Abgesehen davon, dass die Berufsrevolutionärinnen, die uns auf die Welt brachten, heute um die Prinzessin der Herzen weinen, warum weinen, erinnern, gedenken wir eigentlich nur noch termingerecht? Die 68er fangen gerade an, sich pünktlich zu erinnern und ihr einstiges Revolutionärentum zu vermarkten zum 40. Jahrestag, da melden sich auch die 78er zu Wort mit ihrer gesellschaftlichen Bedeutung als Schwellengeneration.

Kürzlich hatte ich eine Anfrage, ob ich mich zu 68 äußern wolle, Abgabetermin in zwei Wochen. Ich antwortete: Zwei Wochen schaffe ich nicht, geht auch vier? Zu spät, sagte man, in zwei Wochen werde alles für Mai 08 eingetütet. So geht das. Man erinnert sich schon vor, damit man dann, wenn der Termin kommt, präsent ist. Eine Erinnerung über 68, mit der man im November 08 auf den Markt käme, wäre vermutlich dumm. Es kann sein, dass man sich dann zwar genau zum Termin an 68 erinnert, aber wenn man nicht vorher damit fertig war, kommt man trotzdem zu spät. Im November 08 wird man nämlich 68 schon vergessen haben.
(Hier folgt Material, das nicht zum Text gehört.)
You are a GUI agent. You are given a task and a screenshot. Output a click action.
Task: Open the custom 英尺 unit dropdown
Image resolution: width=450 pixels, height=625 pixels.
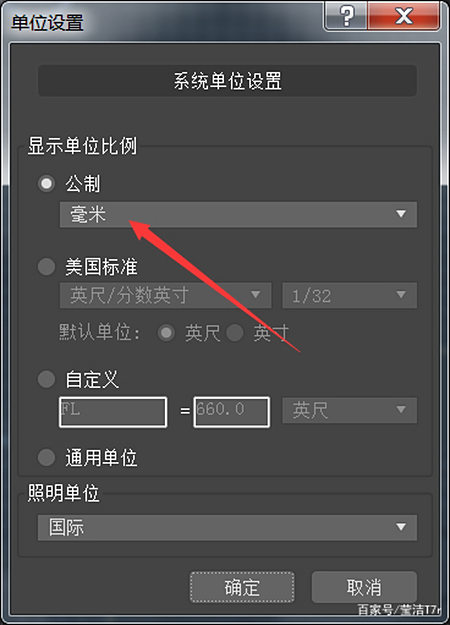click(x=350, y=410)
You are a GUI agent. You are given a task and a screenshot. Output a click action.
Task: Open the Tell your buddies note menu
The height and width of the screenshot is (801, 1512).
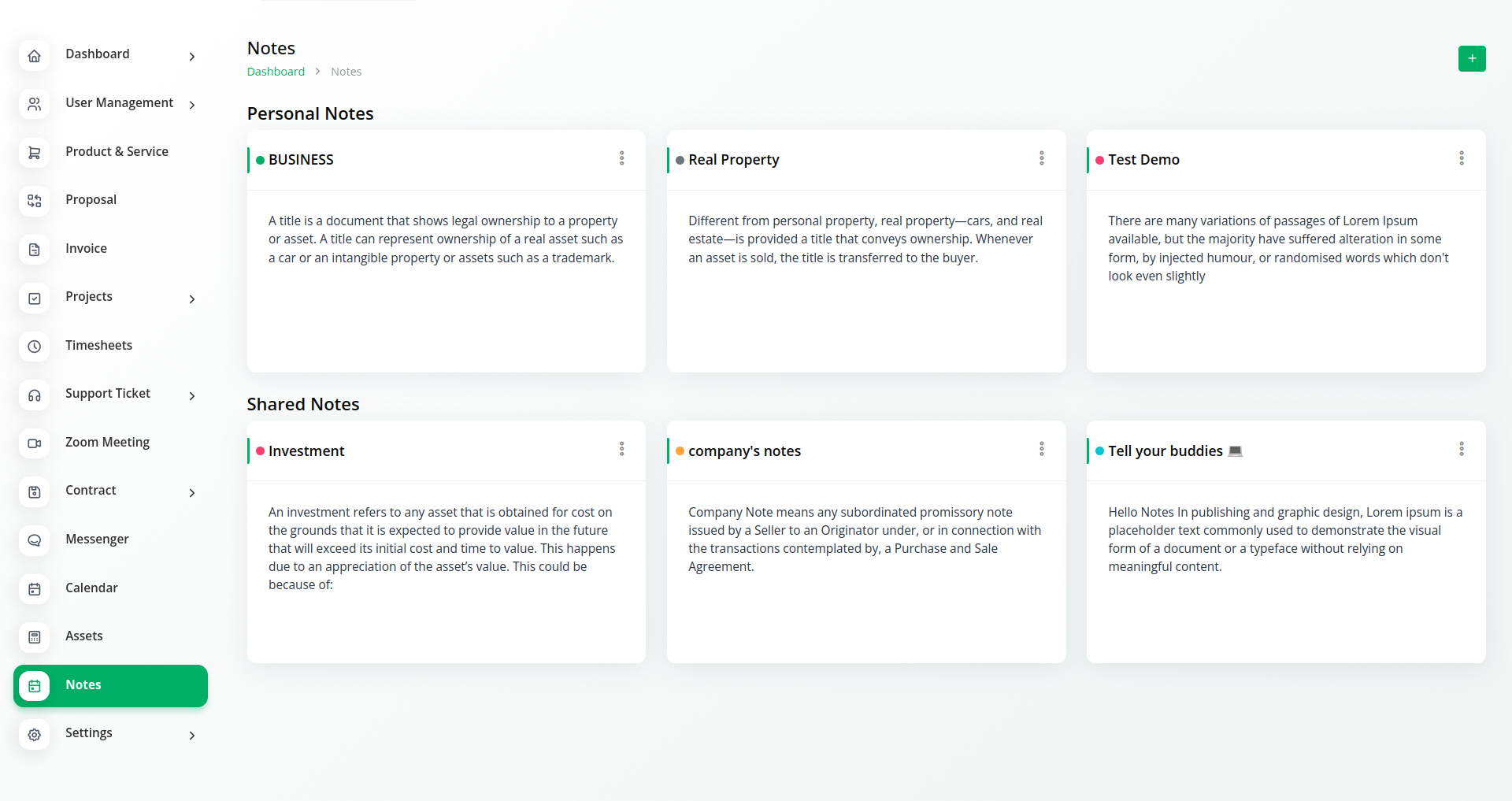click(x=1461, y=449)
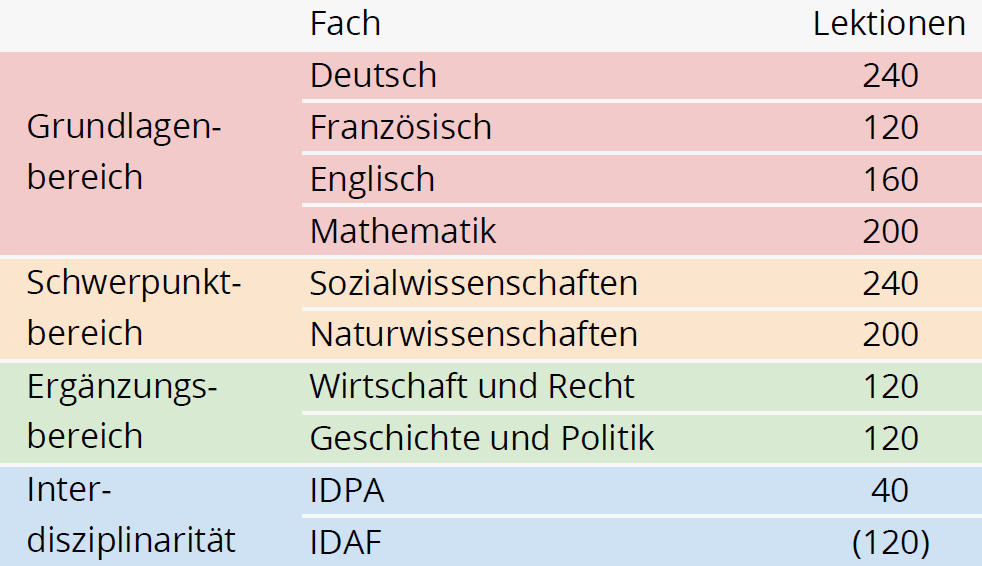
Task: Click the Naturwissenschaften row label
Action: [473, 334]
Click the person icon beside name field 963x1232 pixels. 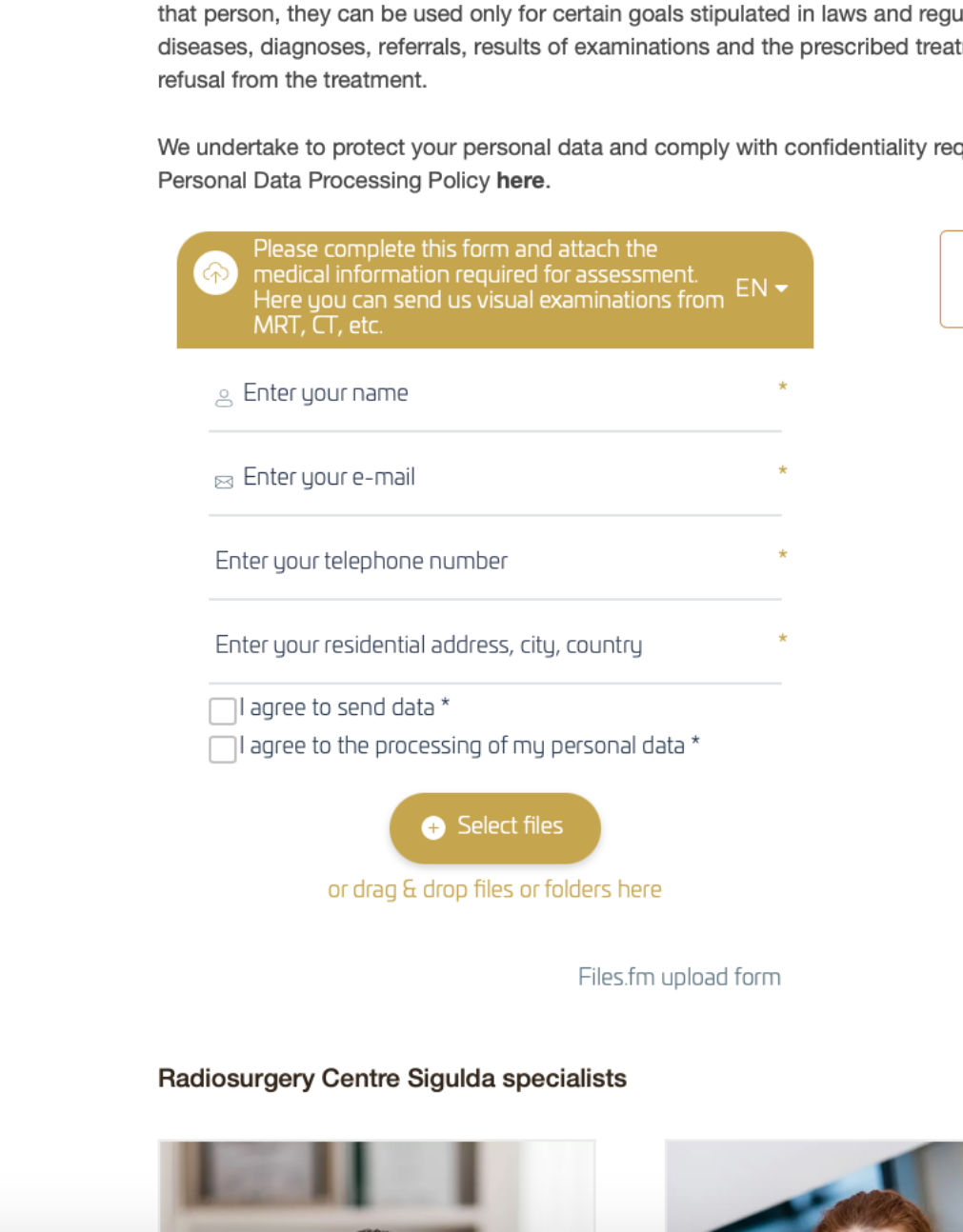point(224,398)
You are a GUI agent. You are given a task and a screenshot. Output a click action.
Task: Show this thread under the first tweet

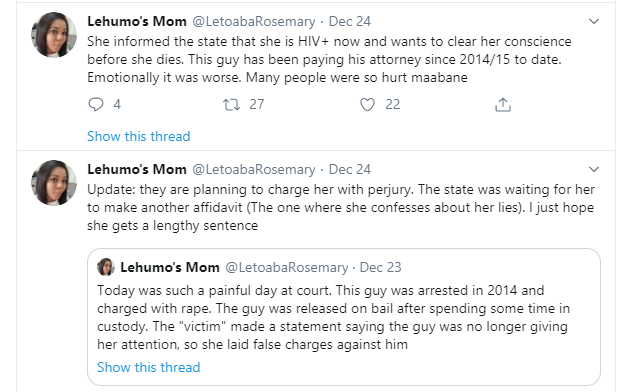pyautogui.click(x=139, y=136)
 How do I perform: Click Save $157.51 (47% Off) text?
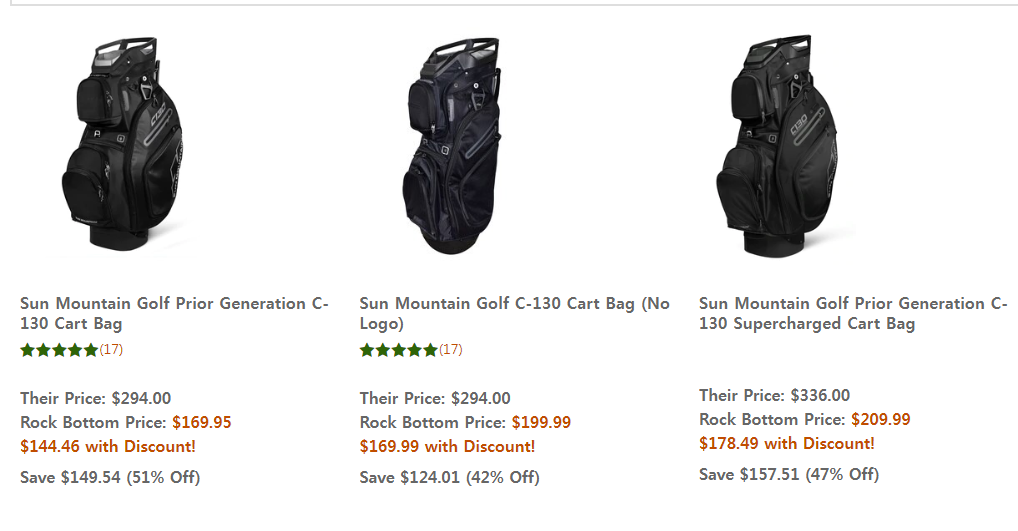(x=789, y=475)
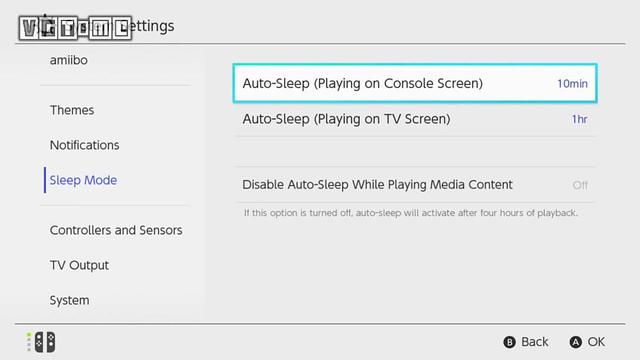Open the TV Output settings category
Image resolution: width=640 pixels, height=360 pixels.
79,265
Bald stehen, glaube ich, Bismarck oder Beckenbauer an, Hegel oder Schlegel, was aber ist mit dem 250 000-fachen Mozart-Gesample aus dem letzten Jahr und den allein schon 50 000 Brecht-Erinnerungen im Tagesspiegel? Mir hätte eine gereicht, denn über Brecht weiß ich nun so viel als wie zuvor. Eher weniger. Vielleicht ist das so mit Erinnerungsschlachten in einer Medienrepublik. Werden wir auch mit 68 auf eine Art Bulimie zusteuern? Einen Heißhunger, der allmählich beginnt und ab Juni 08 in einem Erbrechen enden wird? So war es vor einiger Zeit mit Schiller (was für ein Überdruss), so war es mit dem 11. September (fällt diesmal aus, zu krumm) – und so wird es mit 68 enden.

Je mehr sich eine Medienrepublik erinnert, umso mehr ist danach das Erinnerte vergessen. Bis uns die digitalen Archive termingerecht einen runden Weckruf schicken und die Geschichte in dieser Bewusstseinsbulimie weiterlebt. Und alle zehn Jahre läuft bei den Müttern „That’s All Right Mama“.